There are 5 cities in a network. The cost of building a road directly between…
2022
There are 5 cities in a network. The cost of building a road directly between i & j is the entry C(i, j) in the matrix C below. An infinite entry indicates that there is a mountain in the way and so a road cannot be built. The least cost of making all the cities reachable from each other is —
C(i, j) | 1 | 2 | 3 | 4 | 5 |
|---|---|---|---|---|---|
1 | 0 | 3 | 5 | 11 | 9 |
2 | 3 | 0 | 3 | 9 | 8 |
3 | 5 | 3 | 0 | ∞ | 10 |
4 | 11 | 9 | ∞ | 0 | 7 |
5 | 9 | 8 | 10 | 7 | 0 |
- A.
18
- B.
21
- C.
23
- D.
None of the above
Attempted by 126 students.
Show answer & explanation
Correct answer: B
A Minimum Spanning Tree (MST) of a connected weighted graph is a subset of edges that connects every vertex using the minimum possible total edge weight, contains no cycles, and uses exactly (number of vertices − 1) edges. Kruskal's algorithm builds an MST greedily: sort all edges by weight and repeatedly add the smallest remaining edge, skipping any edge that would create a cycle, until every vertex is connected.

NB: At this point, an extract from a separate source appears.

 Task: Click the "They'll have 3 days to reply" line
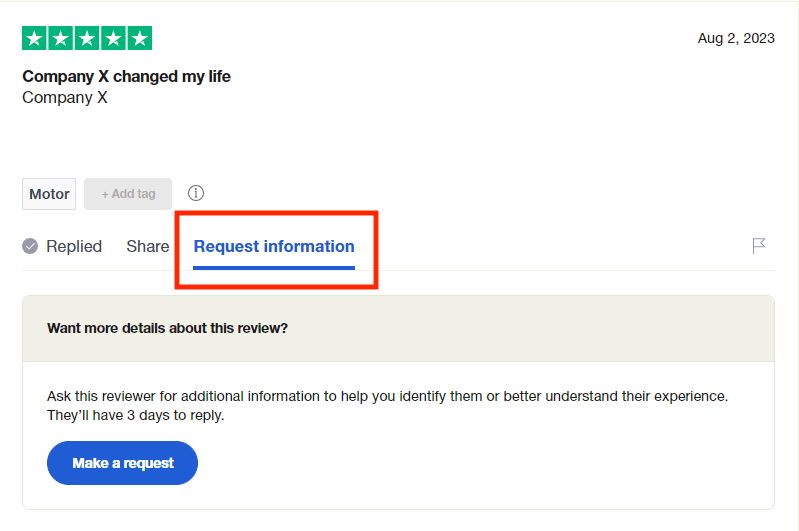click(135, 415)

For the 5 cities, list every usable edge (finite entries only) with its weight and sort by increasing cost:
(1-2) = 3
(2-3) = 3
(1-3) = 5
(4-5) = 7
(2-5) = 8
(2-4) = 9
(1-5) = 9
(3-5) = 10
(1-4) = 11
The edge (3-4) is not usable, since C(3, 4) = ∞.
Apply Kruskal's rule, adding an edge only if it does not close a cycle:
Add (1-2) = 3 — connects {1, 2}.
Add (2-3) = 3 — connects {1, 2, 3}.
Skip (1-3) = 5 — both endpoints are already in {1, 2, 3}, so adding it would form a cycle.
Add (4-5) = 7 — connects {4, 5}.
Add (2-5) = 8 — the smallest remaining edge that joins the two separate groups {1, 2, 3} and {4, 5}.
Stop — 4 edges have now been added for 5 vertices, so every city is in one connected component.
Total MST cost = 3 + 3 + 7 + 8 = 21.
Cross-check: the tree uses exactly 5 − 1 = 4 edges and every city — 1, 2, 3, 4, 5 — appears in the final connected set, confirming it is a valid spanning tree. No cheaper alternative exists: the only other edges crossing between {1, 2, 3} and {4, 5} at this stage were (1-5) = 9 and (3-5) = 10, both costlier than the chosen (2-5) = 8, and every unchosen edge inside a single group only closes a cycle, so 21 cannot be improved.
Therefore, the least cost of making all cities reachable from each other is 21.